Yesterday, second born and I stopped to get ice cream from a local ice cream parlor while first born was at a birthday party. We've never been to this place before and although the prices were high for my budget, we both ordered a waffle cone and sat outside and enjoyed it. My son wasn't even half way finished with his cone and said he was getting full. He was struggling to finish it because he knew Mama would say something about being wasteful, so I helped him out. I told him not to finish the ice cream if he couldn't. He said he was sorry for wasting the money and threw the waffle cone in the trash. Yes, it bothered me a little, but I told him our time together eating the ice cream was worth every cent. That was a special time I hope he'll remember; I know I will.

My sons are getting older right before my eyes. I just potty trained first born and today he's having his last evaluation before entering high school - my baby is going to high school! I notice how quickly life goes by as I watch my sons grow up. Looking back over the years, mothering these two boys has been a joy. I wouldn't trade being their mother for anything in the world. Did they drive me crazy sometimes? Yes, and they still do. Have they made me cry? Yes, and they still do. Did they make me want to scream sometimes? Yes, and even now I sometimes feel like I'm going to snap, but my good days outweigh the bad.

I must continue grasping every moment and creating memories with my sons. Before I know it, they'll be creating memories with their own children. I hope they'll be able to look back over their childhood and have good thoughts.
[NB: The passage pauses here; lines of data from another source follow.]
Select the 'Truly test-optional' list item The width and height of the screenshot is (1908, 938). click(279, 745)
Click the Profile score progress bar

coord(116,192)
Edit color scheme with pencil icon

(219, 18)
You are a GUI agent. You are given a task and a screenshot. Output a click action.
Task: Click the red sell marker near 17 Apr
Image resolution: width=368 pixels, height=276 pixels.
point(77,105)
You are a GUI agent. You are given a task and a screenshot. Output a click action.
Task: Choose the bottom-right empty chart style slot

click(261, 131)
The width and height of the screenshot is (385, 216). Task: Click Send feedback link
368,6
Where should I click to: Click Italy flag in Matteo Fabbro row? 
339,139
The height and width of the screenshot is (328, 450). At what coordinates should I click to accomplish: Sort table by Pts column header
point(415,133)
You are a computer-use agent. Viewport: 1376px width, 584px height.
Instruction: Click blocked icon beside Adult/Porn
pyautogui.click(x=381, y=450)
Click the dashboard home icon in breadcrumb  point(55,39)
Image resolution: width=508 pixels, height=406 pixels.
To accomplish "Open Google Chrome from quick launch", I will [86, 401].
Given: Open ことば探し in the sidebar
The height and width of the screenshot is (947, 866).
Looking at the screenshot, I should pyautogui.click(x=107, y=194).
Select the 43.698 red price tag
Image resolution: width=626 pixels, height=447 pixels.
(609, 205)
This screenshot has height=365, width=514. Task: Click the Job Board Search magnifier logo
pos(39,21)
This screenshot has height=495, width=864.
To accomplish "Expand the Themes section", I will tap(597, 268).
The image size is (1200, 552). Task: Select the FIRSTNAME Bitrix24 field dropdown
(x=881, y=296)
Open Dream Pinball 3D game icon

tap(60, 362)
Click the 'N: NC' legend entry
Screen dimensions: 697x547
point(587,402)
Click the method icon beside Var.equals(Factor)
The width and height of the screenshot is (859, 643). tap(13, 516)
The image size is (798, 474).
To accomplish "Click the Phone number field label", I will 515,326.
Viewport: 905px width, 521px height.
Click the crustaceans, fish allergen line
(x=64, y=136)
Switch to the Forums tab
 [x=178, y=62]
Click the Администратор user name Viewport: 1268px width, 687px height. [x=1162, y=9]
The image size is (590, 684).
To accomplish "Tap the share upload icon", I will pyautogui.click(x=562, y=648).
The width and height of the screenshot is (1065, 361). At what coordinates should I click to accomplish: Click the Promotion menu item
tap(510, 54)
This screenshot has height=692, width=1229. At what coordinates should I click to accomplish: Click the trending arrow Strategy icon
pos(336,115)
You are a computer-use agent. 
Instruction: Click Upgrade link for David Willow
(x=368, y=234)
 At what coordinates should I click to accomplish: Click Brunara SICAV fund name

I especially hope they have good thoughts about their mother who almost lost her mind in the midst of child rearing.

Life is precious and it's the journey that counts. Our Motherhood Journey is full of joys, pains, sunshine, and rain. Enjoy THIS day as memories are created with your children - regardless of their age. Before you know it, your children will be out of the house - leaving you with only memories of the journey. Have a Memorable Monday in Motherhood!

Proverbs 23:25 (NKJV)

Let your father and your mother be glad, and let her who bore you rejoice.